→ Instructions:
**1)** In the passage on sandstone cements, why are dolomite and chlorite judged to have formed before quartz, while anhydrite is treated as a later-stage cement? Answer in one to three sentences.
**2)** In the passage on sandstone cements, what range of homogenization temperatures did the primary fluid inclusions give for the Mabrouk-Makarem High?

→ Reading passage:
----------------

Authigenic quartz occurs as syntaxial overgrowths on detrital grains (Figures 7c and 7d). Dust rims may be present between the detrital grains and the overgrowths. In a few samples from the Makarem-1 well (Mabrouk-Makarem High) authigenic quartz entirely occludes the intergranular pore-space, whereas in most other locations the abundance of authigenic quartz is lower, and the intergranular volume is partially open, or filled with dolomite, anhydrite, chlorite or bitumen (Figures 7c and 7d). Furthermore, sandstones from the Barik Sandstone Member contain generally less quartz cement than those from the Miqrat Formation. Quartz overgrowths are enclosed within anhydrite (Figure 7d), engulf chlorite (Figure 7c) and are not present in dolocretes. Thus, dolomite and chlorite generally predate quartz, whereas anhydrite is a later-stage cement.
Conventional δ18O analyses of the < 53 μm size fraction from sandstones of the Barik Sandstone Member and Miqrat Formation with abundant well developed syntaxial quartz overgrowths gave values between 14.6 and 18.1‰ (V-SMOW) and 14.3 and 15.5‰ (V-SMOW), respectively (Table 2).
Primary fluid inclusions at the boundary between detrital and authigenic quartz in samples from the Barik Sandstone Member and the Miqrat Formation are all two-phase, liquid-rich aqueous inclusions with homogenization temperatures (Th) ranging from 117 to 132°C and from 110 to 158°C for the Ghaba Salt Basin and the Mabrouk-Makarem High, respectively. Taking these homogenization temperatures as minimum formation temperatures of quartz cement in the Barik Sandstone Member and the Miqrat Formation, then the onset of quartz precipitation would be at 130 Ma and 110 Ma for the Ghaba Salt Basin and the Mabrouk-Makarem High, respectively. These maximum ages of quartz precipitation are clearly younger than the 330 to 168 Ma time span of chlorite growth and thus support the paragenetic indications. Freezing point depression values (Tm(ice)) vary for the Ghaba Salt Basin between -10.4 and -26°C and for the Mabrouk-Makarem High between -13.7 and -25.2°C (Tables 2 and 3). Tm(ice) and eutectic temperature (Te) values below -21.2°C clearly indicate that the salinity is not pure NaCl but contains also CaCl2 and likely other ions (Goldstein and Reynolds, 1994). Similar to the overlaying Al Khlata Formation (Juhász-Bodnár, 1999), a lower-saline period during quartz precipitation occurred in the Barik Sandstone Member and the Miqrat Formation (Table 3). Microthermometric data of primary two-phase fluid inclusions in quartz show generally an overlap of the homogenization temperatures with those of dolomite cement but not dolocretes indicating precipitation of the dolomite cement at identical burial temperature (Table 3).
Anhydrite is a minor authigenic constituent in many samples which typically occurs as poikilotopic nodules enclosing dolomite cement and quartz overgrowths and postdates significant mechanical compaction (Figures 7c and 7d). In few cases anhydrite also fills solution-enlarged pores and fractures. The sulfur isotope ratios from eight anhydrite cements of both formations and a fracture-filling anhydrite from the Fahud Salt Basin (Figure 1) vary between 20.4 and 30.6‰ (V-CDT). This range partly overlaps with the marine δ34S of Cambrian age (Walter et al., 2000), but is clearly lower than values from the Ediacaran/Cambrian Ara Group evaporites of South Oman (Schröder et al., 2004). However, a similar range of δ34S as in the anhydrite of the Haima Supergroup is known from the age equivalent Hormuz Formation in Iran (Strauss, 1993).

----------------

→ Information supplied:
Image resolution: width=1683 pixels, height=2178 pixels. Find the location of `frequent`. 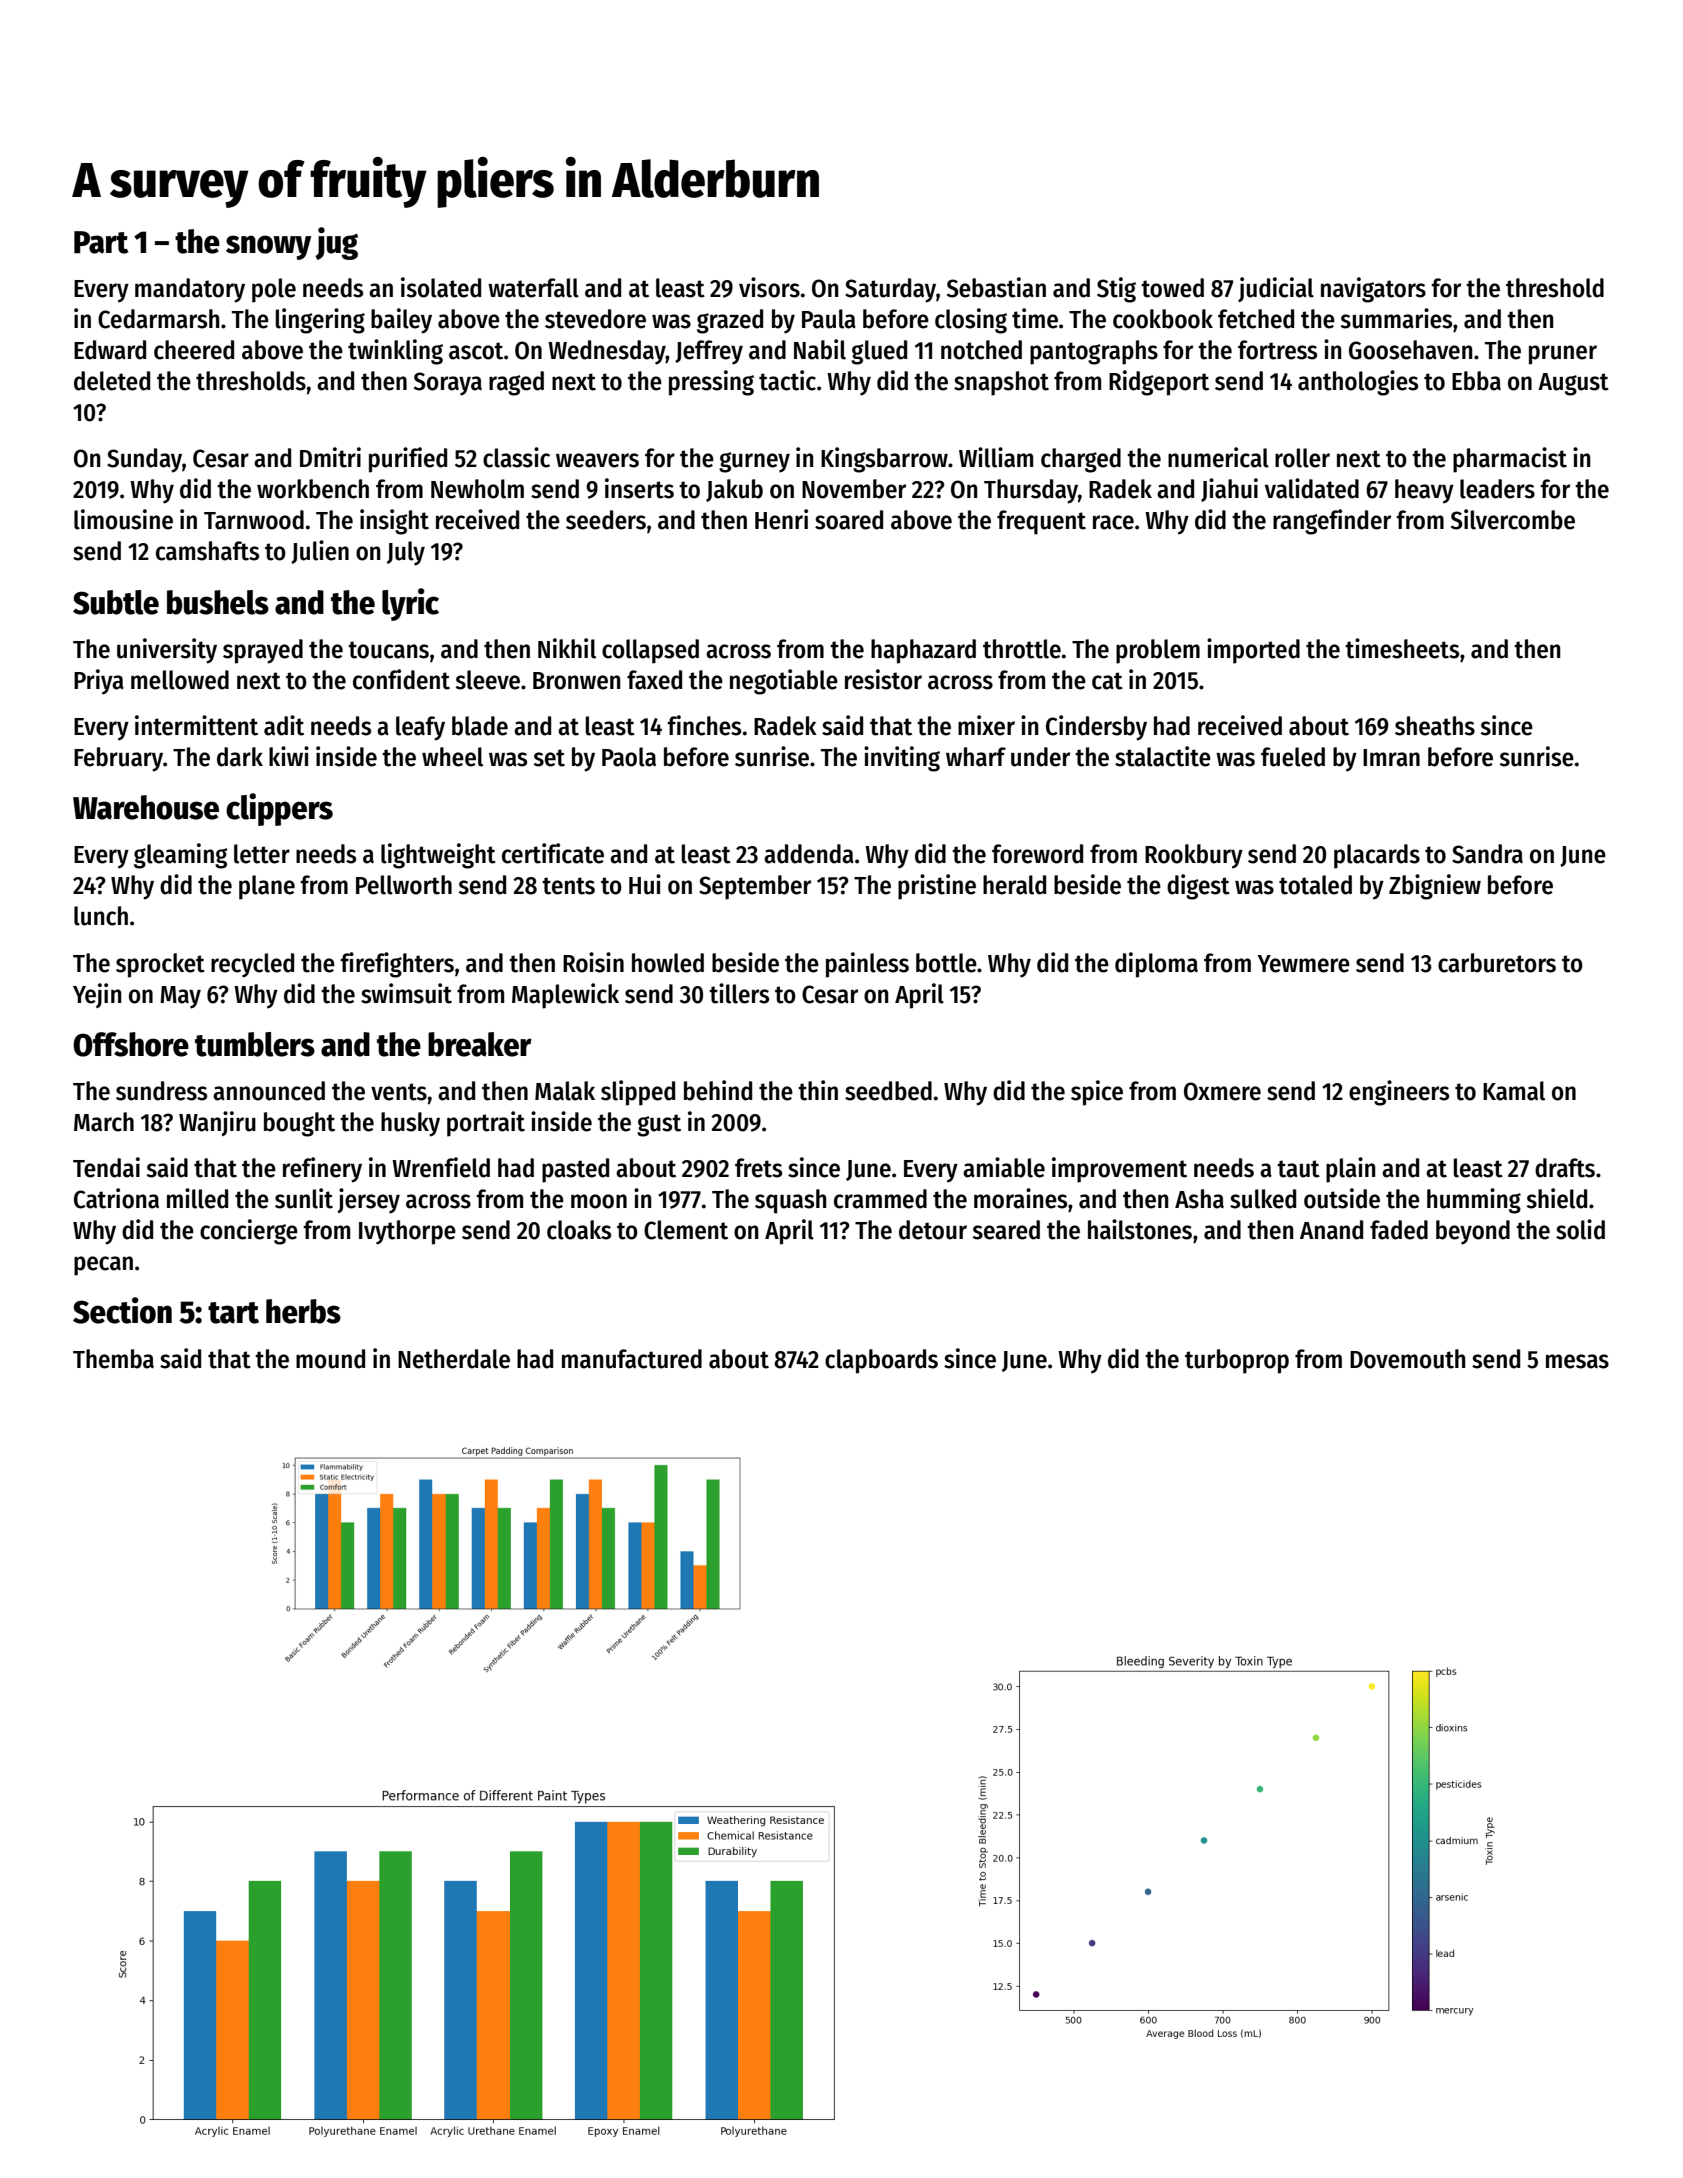

frequent is located at coordinates (1041, 522).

----------------

→ Outputs by task:
**1)** Quartz overgrowths engulf chlorite and are not present in dolocretes, so dolomite and chlorite generally predate quartz. The overgrowths are themselves enclosed within anhydrite, which marks anhydrite as a later-stage cement.

**2)** From 110 to 158°C.